Sequence Risk May Be The Biggest Problem For Retirees
by Mike Jones
The problem is one of simple math. As stated above, millions of investors are depending on investment returns from volatile assets to deliver income from the time they retire until their death. Using averages for investment returns or simulations that work 85% of the time provides no comfort to such investors. It is the sequence of returns that matters most.
What good is it to a retiree to make 50% on your life savings if you have lost 50% the prior year? That would mean your $1,000,000 fund is worth $650,000 after just two years (assuming a 4% distribution rate). Keep that up and you will be broke before you know it. Avoiding a large negative return in the early years of one’s retirement is CRITICAL to making the money last.
Dr. Wade D. Pfau, CFA®, is a Professor of Retirement Income in the PhD in Financial and Retirement Planning program at The American College of Financial Services. He is also a contributor to the College’s Retirement Income Certified Professional® (RICP®) designation program curriculum.
Dr. Pfau graciously shared information from his forthcoming book, How Much Can I Spend in Retirement, to subscribers of the FA (Financial Advisors) website. In the article “Managing Sequence Risk for Retirees,” Dr. Pfau suggests four techniques retirees may employ to mitigate the threat of running out of money in retirement:
1.Spend Conservatively. This techniques advises investors to keep reducing the amount they distribute from a portfolio the more aggressive they make that portfolio. At least at first.

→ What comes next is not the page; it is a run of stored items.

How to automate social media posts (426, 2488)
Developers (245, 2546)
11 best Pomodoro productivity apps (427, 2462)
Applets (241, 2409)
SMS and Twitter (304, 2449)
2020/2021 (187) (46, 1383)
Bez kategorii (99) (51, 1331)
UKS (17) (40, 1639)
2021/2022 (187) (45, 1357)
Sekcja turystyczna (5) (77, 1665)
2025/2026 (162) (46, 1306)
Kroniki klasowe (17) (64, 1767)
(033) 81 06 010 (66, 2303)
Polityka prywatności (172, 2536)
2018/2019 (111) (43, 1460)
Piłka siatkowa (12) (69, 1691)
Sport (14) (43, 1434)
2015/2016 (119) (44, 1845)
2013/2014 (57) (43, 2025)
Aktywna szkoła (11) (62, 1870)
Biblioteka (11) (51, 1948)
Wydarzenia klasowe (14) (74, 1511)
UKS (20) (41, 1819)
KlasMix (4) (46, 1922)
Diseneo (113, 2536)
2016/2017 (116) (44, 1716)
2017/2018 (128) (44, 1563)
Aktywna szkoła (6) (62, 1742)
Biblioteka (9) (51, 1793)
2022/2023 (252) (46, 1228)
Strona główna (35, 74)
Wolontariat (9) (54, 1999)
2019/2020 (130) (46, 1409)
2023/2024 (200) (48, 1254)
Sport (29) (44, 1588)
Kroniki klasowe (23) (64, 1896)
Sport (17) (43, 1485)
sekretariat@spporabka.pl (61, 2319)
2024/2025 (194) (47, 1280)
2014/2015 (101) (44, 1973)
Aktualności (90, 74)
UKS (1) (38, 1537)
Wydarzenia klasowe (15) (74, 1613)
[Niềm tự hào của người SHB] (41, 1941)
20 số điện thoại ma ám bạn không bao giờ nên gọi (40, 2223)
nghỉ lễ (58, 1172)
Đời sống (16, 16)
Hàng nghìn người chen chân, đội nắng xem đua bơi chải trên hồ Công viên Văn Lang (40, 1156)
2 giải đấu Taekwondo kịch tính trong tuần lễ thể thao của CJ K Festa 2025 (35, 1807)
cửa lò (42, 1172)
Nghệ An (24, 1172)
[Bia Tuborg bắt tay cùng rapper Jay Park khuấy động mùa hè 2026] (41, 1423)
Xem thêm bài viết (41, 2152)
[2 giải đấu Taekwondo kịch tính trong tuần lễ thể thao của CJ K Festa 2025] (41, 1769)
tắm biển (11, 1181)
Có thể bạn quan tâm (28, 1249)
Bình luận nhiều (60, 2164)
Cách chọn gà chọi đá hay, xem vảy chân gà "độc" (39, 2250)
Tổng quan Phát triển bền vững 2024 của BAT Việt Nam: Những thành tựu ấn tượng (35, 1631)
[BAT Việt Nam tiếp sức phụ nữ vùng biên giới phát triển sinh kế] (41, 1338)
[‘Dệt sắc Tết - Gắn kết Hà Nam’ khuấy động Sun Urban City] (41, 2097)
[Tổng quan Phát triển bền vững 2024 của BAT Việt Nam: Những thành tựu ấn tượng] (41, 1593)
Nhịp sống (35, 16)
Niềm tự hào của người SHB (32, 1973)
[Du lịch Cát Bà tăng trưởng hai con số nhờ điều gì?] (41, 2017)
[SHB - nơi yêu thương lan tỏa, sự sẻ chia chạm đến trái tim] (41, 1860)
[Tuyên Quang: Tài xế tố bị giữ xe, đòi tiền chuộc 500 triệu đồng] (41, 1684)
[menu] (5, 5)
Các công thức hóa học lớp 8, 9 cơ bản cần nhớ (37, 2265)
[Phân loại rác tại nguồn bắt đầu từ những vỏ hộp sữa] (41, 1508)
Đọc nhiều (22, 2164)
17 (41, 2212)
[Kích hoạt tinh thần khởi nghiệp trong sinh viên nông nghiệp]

This allows the more aggressive investment strategy time to succeed thus enabling the investor a chance to harvest bigger sums down the road. While this is mathematically feasible, it is highly impractical for most retires.
2.Maintain spending flexibility. This approach only works for those retirees who have other sources of income. It espouses a fluctuation in income that is mirrored to the fluctuation in return. If you have a meager year in performance you take out a meager distribution. If you have a robust year, it’s party time. This greatly reduces sequence risk but is an option only to a small percentage of investors.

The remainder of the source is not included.